Monday, 17 July 2017

Thank you coffee

I have to thank my coffee for making my morning better. I don't know what I'd do without it.

So, obviously the previous few posts make it pretty clear that things haven't been so great around here. It has been a LONG time since something like that has happened in my head. In fact, I don't even normally go there when I'm drunk. It really was a perfectly mixed cocktail. I DO feel a bit better today ... like I shook something loose last night.
Garf came to my rescue and finally came to bed. Tucked me into his arms and up close and he didn't say a word. Didn't try to make me talk. Thank God. I wasn't in any condition for talking last night. He just held me. And, as always, things went quiet in my head. They always do when he's holding me. When the storm clouds are swirling around me, that's all he ever needs to do ... but we always end up far apart instead. It's too hard for me to say I need him when I'm like that. Because I'm nothing but crazy at the time. I usually find a way to push him further away because it's easier than trying to explain how I went from ok one minute to bat shit crazy the next.
He asks me what's wrong ... with that "Here we go again," tone, the kind that should come with eye rolling, and his voice is filled with exasperation ... and I run from it. Because ... how do I tell him what's wrong? It's too ... big! It's not, "Oh, hey, I had a bad day cuz my coffee spilled, the kids are driving me crazy," kind of thing. It's sometimes nothing more than the dogs barked too much today. That doesn't even make any kind of sense. Just sometimes, for whatever reason, the monsters come out to play, uninvited. And it's weird. Because generally, this stuff really doesn't bother me a whole lot anymore. It's just ... stuff that happened. A really long time ago. It doesn't bother me to talk about it, I don't get freaked out because I read something about stuff like that. It's just ... out of the blue, it seems. All the time. It just comes and grabs me out of nowhere for no reason that I can see. So, when he asks me what's wrong, I just kind of stare at him with a deer in the headlights look and say,
"Everything!" And in a way, that IS true. In that moment, everything in my world is wrong. But he can make everything right again just by not letting me run away from him. I wonder if we'll ever get it right ...
I don't wanna do this kind of crazy. I am responsible for my own actions ... not my past. That just can't be an excuse for me to go psycho bitch whenever the mood strikes. I'm not so sure I can count on Garf and DD to help. He backs away from me too fast at the first sign of trouble and THAT tends to make me spiral faster. He needs to do it, or not. I can't do this back and forth, start and stop. Only thing is ... if I don't have that, how the hell do I do it? I need him to do this for me but what if it's just too much for him, what if he really just doesn't want the job ...

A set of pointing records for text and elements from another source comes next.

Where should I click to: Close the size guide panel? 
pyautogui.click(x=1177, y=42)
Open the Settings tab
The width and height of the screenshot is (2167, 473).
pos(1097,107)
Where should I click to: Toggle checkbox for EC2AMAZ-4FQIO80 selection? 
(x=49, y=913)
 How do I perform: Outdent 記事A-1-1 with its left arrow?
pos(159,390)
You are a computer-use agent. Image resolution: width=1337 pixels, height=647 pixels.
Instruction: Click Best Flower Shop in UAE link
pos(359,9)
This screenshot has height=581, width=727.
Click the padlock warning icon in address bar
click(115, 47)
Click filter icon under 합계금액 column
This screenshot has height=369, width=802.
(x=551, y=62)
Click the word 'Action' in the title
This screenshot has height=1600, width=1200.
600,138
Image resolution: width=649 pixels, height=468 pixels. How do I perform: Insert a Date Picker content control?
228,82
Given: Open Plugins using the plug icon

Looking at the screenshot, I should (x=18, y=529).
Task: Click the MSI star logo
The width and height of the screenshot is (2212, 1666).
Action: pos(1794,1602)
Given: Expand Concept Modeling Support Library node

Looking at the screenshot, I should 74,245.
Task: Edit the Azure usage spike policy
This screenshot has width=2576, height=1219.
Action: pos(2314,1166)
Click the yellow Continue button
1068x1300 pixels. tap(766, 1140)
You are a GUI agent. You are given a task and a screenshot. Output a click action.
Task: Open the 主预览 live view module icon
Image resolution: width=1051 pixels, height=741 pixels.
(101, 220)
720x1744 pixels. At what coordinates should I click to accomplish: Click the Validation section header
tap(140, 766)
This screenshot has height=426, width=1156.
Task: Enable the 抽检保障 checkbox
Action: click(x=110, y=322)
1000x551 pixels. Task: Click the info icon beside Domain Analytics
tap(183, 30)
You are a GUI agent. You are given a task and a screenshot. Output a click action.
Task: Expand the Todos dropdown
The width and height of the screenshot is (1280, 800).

On a better note ... all the pain is background noise again today. I don't have any desire to rip my leg off and beat someone with it. My back seems to be doing it's job alright. My hip isn't bothering me at all. I have my coffee and that's always good.
I don't think I'm going to have a great day ... but I'm determined it's not going to be a bad one either. I think ... just a day. A nice, normal day. With coffee.